By Keith Weiner
Money has a dual function. Please allow us to go deeper, and more philosophical than we typically do. We promise to tie this into our ongoing discussion of capital consumption. In the following, we will discuss some examples that use the dollar. We are not conceding that the dollar is money (i.e. the most marketable good, or the extinguisher of debt). We just need some simple cases to consider the medium of exchange. Today, that medium is obviously not gold but the dollar.
Money’s first function is flows. People experience this as income. If you work for an hour as a plumber, you might earn $25. If you work for an hour as a lawyer, you might earn $250. If you set up and operate a successful restaurant, you might earn $500,000 in a year. Every job, every profession, and every business earns a certain amount. The market value of everything is finite. These values are set by other market participants, who bid what they are willing to pay for what you do.
Money as Exchange Medium
The dollar is the general medium of exchange. This is how you take what your employer pays you, to buy something from a third party.

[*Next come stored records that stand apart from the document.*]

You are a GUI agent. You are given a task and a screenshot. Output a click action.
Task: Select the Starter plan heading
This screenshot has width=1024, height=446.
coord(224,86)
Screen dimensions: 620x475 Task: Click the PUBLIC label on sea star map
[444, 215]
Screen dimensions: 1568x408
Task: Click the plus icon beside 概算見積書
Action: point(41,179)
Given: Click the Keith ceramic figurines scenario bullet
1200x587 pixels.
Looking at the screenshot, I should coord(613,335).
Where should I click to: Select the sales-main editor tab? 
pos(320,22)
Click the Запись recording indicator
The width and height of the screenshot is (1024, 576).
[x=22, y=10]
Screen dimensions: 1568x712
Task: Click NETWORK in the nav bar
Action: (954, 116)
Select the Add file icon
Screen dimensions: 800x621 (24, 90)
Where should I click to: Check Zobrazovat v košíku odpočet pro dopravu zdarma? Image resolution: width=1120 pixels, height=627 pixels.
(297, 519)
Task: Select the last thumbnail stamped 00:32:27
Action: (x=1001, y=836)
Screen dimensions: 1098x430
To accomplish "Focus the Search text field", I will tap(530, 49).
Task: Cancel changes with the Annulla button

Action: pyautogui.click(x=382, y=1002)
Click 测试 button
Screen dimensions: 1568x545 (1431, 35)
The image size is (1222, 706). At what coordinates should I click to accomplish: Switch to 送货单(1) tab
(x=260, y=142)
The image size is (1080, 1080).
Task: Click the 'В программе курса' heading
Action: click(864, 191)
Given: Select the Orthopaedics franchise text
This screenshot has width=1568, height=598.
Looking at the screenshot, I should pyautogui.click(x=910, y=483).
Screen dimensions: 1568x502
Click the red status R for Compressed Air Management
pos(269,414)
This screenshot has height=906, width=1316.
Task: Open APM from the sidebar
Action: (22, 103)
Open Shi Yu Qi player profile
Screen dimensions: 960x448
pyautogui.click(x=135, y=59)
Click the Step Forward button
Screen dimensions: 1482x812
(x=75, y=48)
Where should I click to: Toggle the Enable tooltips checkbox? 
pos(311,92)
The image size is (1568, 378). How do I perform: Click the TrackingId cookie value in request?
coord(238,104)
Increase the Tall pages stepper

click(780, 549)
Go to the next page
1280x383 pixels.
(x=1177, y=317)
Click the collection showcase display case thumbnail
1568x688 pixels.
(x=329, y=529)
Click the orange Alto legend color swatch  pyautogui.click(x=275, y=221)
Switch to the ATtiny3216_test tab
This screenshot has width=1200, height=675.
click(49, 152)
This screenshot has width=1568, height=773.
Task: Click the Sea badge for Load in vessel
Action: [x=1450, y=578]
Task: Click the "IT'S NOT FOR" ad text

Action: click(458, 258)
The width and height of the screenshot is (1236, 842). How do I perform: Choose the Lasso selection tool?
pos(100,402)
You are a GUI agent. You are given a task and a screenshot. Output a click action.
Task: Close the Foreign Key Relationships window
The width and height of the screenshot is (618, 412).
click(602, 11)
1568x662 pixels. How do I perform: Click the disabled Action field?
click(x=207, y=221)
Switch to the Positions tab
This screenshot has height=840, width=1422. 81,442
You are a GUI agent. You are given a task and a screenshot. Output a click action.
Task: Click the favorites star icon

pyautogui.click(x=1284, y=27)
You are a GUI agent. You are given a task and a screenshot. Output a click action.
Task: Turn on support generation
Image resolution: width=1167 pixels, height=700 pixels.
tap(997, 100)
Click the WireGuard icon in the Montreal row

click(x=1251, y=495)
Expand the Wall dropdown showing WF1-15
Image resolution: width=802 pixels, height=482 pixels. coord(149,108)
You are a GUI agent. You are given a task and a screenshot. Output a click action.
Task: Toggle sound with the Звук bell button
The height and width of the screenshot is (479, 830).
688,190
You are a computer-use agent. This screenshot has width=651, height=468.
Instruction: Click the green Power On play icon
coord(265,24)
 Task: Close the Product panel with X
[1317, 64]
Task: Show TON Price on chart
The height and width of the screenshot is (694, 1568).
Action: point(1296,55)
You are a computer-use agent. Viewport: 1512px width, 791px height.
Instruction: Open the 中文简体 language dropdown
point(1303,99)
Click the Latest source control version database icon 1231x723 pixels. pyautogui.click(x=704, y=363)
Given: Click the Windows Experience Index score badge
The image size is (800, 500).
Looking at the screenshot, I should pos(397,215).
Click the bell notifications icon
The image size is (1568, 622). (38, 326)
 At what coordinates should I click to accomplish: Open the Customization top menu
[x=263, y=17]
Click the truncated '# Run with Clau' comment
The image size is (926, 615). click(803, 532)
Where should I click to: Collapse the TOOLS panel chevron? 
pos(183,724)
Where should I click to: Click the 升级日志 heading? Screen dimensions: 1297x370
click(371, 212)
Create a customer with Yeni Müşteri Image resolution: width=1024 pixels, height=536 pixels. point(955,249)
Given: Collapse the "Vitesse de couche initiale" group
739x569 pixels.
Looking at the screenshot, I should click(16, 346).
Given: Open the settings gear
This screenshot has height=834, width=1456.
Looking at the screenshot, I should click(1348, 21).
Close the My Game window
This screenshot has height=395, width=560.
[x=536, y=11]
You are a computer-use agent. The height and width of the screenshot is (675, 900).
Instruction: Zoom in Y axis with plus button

At any given moment in time, the market value of everything is fixed. You can take your wage or your profits to any other market participant, and buy whatever he produces. For example, the plumber might exchange an hour of his labor for a meal at the restaurant. Or he could exchange a day of his labor for an hour consultation with that lawyer.
We can abstract away the dollar, and see that there is a finite ratio of exchange of any good or service for any other. A plumbing repair is worth one restaurant meal, or one tenth as much as legal advice.